____ RECORDS SUPPLIED
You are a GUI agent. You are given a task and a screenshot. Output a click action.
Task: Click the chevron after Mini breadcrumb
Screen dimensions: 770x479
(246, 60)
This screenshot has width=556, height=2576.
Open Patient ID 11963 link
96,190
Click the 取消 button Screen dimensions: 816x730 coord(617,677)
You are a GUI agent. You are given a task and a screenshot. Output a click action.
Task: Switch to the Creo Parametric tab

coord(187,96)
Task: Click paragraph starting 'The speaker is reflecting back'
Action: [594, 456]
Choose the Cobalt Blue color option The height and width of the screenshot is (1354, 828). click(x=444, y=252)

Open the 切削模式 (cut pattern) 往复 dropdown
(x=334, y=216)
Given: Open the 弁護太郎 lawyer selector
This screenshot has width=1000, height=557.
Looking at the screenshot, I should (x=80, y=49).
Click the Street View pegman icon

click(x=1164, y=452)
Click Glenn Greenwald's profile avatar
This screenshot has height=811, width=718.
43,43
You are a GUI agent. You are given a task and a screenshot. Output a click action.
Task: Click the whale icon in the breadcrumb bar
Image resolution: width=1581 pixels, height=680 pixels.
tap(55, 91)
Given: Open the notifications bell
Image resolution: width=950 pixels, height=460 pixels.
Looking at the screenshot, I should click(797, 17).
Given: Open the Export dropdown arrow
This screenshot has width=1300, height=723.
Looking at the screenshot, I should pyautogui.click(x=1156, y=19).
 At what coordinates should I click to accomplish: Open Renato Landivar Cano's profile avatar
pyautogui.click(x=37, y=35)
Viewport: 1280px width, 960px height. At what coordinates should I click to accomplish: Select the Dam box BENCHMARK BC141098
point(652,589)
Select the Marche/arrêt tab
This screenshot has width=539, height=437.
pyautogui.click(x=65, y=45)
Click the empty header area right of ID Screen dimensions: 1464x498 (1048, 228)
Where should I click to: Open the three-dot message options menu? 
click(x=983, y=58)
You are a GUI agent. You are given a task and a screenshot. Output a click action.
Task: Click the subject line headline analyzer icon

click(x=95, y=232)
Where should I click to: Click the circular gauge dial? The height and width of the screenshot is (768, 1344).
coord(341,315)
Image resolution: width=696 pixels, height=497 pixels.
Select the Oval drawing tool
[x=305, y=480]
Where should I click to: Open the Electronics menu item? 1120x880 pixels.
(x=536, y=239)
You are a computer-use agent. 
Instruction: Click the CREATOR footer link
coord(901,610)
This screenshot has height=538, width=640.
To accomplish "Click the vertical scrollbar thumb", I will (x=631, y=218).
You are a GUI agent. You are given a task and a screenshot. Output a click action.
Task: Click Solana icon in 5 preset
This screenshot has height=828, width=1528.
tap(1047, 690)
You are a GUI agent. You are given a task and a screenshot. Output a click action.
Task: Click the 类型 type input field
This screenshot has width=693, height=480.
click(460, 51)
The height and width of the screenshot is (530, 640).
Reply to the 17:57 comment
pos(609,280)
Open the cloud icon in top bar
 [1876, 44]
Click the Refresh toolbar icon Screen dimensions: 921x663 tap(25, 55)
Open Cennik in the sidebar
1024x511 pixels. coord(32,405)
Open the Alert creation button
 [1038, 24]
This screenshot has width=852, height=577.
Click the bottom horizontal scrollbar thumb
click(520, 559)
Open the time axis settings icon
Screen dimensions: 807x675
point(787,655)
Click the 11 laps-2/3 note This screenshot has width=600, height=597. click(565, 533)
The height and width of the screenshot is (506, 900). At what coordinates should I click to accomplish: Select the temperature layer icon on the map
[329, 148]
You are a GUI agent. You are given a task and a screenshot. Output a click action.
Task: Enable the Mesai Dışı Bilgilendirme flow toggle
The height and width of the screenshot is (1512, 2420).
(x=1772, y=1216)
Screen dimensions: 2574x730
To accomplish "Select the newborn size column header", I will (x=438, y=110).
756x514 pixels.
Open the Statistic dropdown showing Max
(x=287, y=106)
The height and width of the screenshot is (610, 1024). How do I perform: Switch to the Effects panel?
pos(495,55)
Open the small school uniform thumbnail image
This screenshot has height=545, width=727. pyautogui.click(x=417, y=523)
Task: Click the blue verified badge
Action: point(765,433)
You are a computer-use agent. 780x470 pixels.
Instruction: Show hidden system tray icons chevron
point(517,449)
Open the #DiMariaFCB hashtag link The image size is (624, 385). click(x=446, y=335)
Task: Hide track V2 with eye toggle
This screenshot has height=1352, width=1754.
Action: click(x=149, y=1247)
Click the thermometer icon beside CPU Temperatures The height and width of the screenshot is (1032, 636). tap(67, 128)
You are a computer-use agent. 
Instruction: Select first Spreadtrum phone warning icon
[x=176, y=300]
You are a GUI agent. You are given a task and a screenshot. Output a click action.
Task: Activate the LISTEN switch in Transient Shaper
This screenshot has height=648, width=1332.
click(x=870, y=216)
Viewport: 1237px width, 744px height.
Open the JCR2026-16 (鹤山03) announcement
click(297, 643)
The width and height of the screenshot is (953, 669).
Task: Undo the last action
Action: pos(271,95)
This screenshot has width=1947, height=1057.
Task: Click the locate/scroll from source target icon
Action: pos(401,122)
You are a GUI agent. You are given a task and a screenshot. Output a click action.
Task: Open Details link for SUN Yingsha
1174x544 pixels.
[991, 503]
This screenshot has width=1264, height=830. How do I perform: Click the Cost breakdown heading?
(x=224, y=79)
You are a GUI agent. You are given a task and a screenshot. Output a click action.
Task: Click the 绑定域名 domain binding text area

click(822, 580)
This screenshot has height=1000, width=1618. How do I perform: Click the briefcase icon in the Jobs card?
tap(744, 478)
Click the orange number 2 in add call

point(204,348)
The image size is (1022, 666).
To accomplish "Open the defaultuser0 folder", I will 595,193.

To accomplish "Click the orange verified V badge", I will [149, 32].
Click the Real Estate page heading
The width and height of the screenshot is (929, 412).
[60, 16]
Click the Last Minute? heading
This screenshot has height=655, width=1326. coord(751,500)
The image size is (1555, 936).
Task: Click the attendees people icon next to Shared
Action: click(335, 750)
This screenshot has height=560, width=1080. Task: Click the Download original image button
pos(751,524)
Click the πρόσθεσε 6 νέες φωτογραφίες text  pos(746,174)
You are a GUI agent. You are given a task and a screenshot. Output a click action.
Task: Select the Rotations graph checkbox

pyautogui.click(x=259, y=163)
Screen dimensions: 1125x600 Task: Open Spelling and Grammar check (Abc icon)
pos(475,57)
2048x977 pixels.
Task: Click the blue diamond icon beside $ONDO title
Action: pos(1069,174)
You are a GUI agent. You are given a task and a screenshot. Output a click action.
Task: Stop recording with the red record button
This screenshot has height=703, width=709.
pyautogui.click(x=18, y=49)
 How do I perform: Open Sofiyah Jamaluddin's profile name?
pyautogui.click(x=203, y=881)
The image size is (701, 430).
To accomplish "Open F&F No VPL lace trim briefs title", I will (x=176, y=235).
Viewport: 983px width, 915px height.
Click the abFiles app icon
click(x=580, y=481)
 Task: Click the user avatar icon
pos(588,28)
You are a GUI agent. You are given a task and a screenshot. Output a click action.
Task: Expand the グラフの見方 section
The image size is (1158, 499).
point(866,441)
________
**WHAT TO PRODUCE**:
Please write out the entries above in full, exactly as they read.

**TASK OUTPUT**:
You are a GUI agent. You are given a task and a screenshot. Output a click action.
Task: Click the chevron after Mini breadcrumb
Screen dimensions: 770x479
(246, 60)
This screenshot has width=556, height=2576.
Open Patient ID 11963 link
96,190
Click the 取消 button Screen dimensions: 816x730 coord(617,677)
You are a GUI agent. You are given a task and a screenshot. Output a click action.
Task: Switch to the Creo Parametric tab

coord(187,96)
Task: Click paragraph starting 'The speaker is reflecting back'
Action: [594, 456]
Choose the Cobalt Blue color option The height and width of the screenshot is (1354, 828). click(x=444, y=252)

Open the 切削模式 (cut pattern) 往复 dropdown
(x=334, y=216)
Given: Open the 弁護太郎 lawyer selector
This screenshot has width=1000, height=557.
Looking at the screenshot, I should (x=80, y=49).
Click the Street View pegman icon

click(x=1164, y=452)
Click Glenn Greenwald's profile avatar
This screenshot has height=811, width=718.
43,43
You are a GUI agent. You are given a task and a screenshot. Output a click action.
Task: Click the whale icon in the breadcrumb bar
Image resolution: width=1581 pixels, height=680 pixels.
tap(55, 91)
Given: Open the notifications bell
Image resolution: width=950 pixels, height=460 pixels.
Looking at the screenshot, I should click(797, 17).
Given: Open the Export dropdown arrow
This screenshot has width=1300, height=723.
Looking at the screenshot, I should pyautogui.click(x=1156, y=19).
 At what coordinates should I click to accomplish: Open Renato Landivar Cano's profile avatar
pyautogui.click(x=37, y=35)
Viewport: 1280px width, 960px height. At what coordinates should I click to accomplish: Select the Dam box BENCHMARK BC141098
point(652,589)
Select the Marche/arrêt tab
This screenshot has width=539, height=437.
pyautogui.click(x=65, y=45)
Click the empty header area right of ID Screen dimensions: 1464x498 (1048, 228)
Where should I click to: Open the three-dot message options menu? 
click(x=983, y=58)
You are a GUI agent. You are given a task and a screenshot. Output a click action.
Task: Click the subject line headline analyzer icon

click(x=95, y=232)
Where should I click to: Click the circular gauge dial? The height and width of the screenshot is (768, 1344).
coord(341,315)
Image resolution: width=696 pixels, height=497 pixels.
Select the Oval drawing tool
[x=305, y=480]
Where should I click to: Open the Electronics menu item? 1120x880 pixels.
(x=536, y=239)
You are a computer-use agent. 
Instruction: Click the CREATOR footer link
coord(901,610)
This screenshot has height=538, width=640.
To accomplish "Click the vertical scrollbar thumb", I will (x=631, y=218).
You are a GUI agent. You are given a task and a screenshot. Output a click action.
Task: Click Solana icon in 5 preset
This screenshot has height=828, width=1528.
tap(1047, 690)
You are a GUI agent. You are given a task and a screenshot. Output a click action.
Task: Click the 类型 type input field
This screenshot has width=693, height=480.
click(460, 51)
The height and width of the screenshot is (530, 640).
Reply to the 17:57 comment
pos(609,280)
Open the cloud icon in top bar
 [1876, 44]
Click the Refresh toolbar icon Screen dimensions: 921x663 tap(25, 55)
Open Cennik in the sidebar
1024x511 pixels. coord(32,405)
Open the Alert creation button
 [1038, 24]
This screenshot has width=852, height=577.
Click the bottom horizontal scrollbar thumb
click(520, 559)
Open the time axis settings icon
Screen dimensions: 807x675
point(787,655)
Click the 11 laps-2/3 note This screenshot has width=600, height=597. click(565, 533)
The height and width of the screenshot is (506, 900). At what coordinates should I click to accomplish: Select the temperature layer icon on the map
[329, 148]
You are a GUI agent. You are given a task and a screenshot. Output a click action.
Task: Enable the Mesai Dışı Bilgilendirme flow toggle
The height and width of the screenshot is (1512, 2420).
(x=1772, y=1216)
Screen dimensions: 2574x730
To accomplish "Select the newborn size column header", I will (x=438, y=110).
756x514 pixels.
Open the Statistic dropdown showing Max
(x=287, y=106)
The height and width of the screenshot is (610, 1024). How do I perform: Switch to the Effects panel?
pos(495,55)
Open the small school uniform thumbnail image
This screenshot has height=545, width=727. pyautogui.click(x=417, y=523)
Task: Click the blue verified badge
Action: point(765,433)
You are a computer-use agent. 780x470 pixels.
Instruction: Show hidden system tray icons chevron
point(517,449)
Open the #DiMariaFCB hashtag link The image size is (624, 385). click(x=446, y=335)
Task: Hide track V2 with eye toggle
This screenshot has height=1352, width=1754.
Action: click(x=149, y=1247)
Click the thermometer icon beside CPU Temperatures The height and width of the screenshot is (1032, 636). tap(67, 128)
You are a computer-use agent. 
Instruction: Select first Spreadtrum phone warning icon
[x=176, y=300]
You are a GUI agent. You are given a task and a screenshot. Output a click action.
Task: Activate the LISTEN switch in Transient Shaper
This screenshot has height=648, width=1332.
click(x=870, y=216)
Viewport: 1237px width, 744px height.
Open the JCR2026-16 (鹤山03) announcement
click(297, 643)
The width and height of the screenshot is (953, 669).
Task: Undo the last action
Action: pos(271,95)
This screenshot has width=1947, height=1057.
Task: Click the locate/scroll from source target icon
Action: pos(401,122)
You are a GUI agent. You are given a task and a screenshot. Output a click action.
Task: Open Details link for SUN Yingsha
1174x544 pixels.
[991, 503]
This screenshot has width=1264, height=830. How do I perform: Click the Cost breakdown heading?
(x=224, y=79)
You are a GUI agent. You are given a task and a screenshot. Output a click action.
Task: Click the 绑定域名 domain binding text area

click(822, 580)
This screenshot has height=1000, width=1618. How do I perform: Click the briefcase icon in the Jobs card?
tap(744, 478)
Click the orange number 2 in add call

point(204,348)
The image size is (1022, 666).
To accomplish "Open the defaultuser0 folder", I will 595,193.

To accomplish "Click the orange verified V badge", I will [149, 32].
Click the Real Estate page heading
The width and height of the screenshot is (929, 412).
[60, 16]
Click the Last Minute? heading
This screenshot has height=655, width=1326. coord(751,500)
The image size is (1555, 936).
Task: Click the attendees people icon next to Shared
Action: click(335, 750)
This screenshot has height=560, width=1080. Task: Click the Download original image button
pos(751,524)
Click the πρόσθεσε 6 νέες φωτογραφίες text  pos(746,174)
You are a GUI agent. You are given a task and a screenshot. Output a click action.
Task: Select the Rotations graph checkbox

pyautogui.click(x=259, y=163)
Screen dimensions: 1125x600 Task: Open Spelling and Grammar check (Abc icon)
pos(475,57)
2048x977 pixels.
Task: Click the blue diamond icon beside $ONDO title
Action: pos(1069,174)
You are a GUI agent. You are given a task and a screenshot. Output a click action.
Task: Stop recording with the red record button
This screenshot has height=703, width=709.
pyautogui.click(x=18, y=49)
 How do I perform: Open Sofiyah Jamaluddin's profile name?
pyautogui.click(x=203, y=881)
The image size is (701, 430).
To accomplish "Open F&F No VPL lace trim briefs title", I will (x=176, y=235).
Viewport: 983px width, 915px height.
Click the abFiles app icon
click(x=580, y=481)
 Task: Click the user avatar icon
pos(588,28)
You are a GUI agent. You are given a task and a screenshot. Output a click action.
Task: Expand the グラフの見方 section
The image size is (1158, 499).
point(866,441)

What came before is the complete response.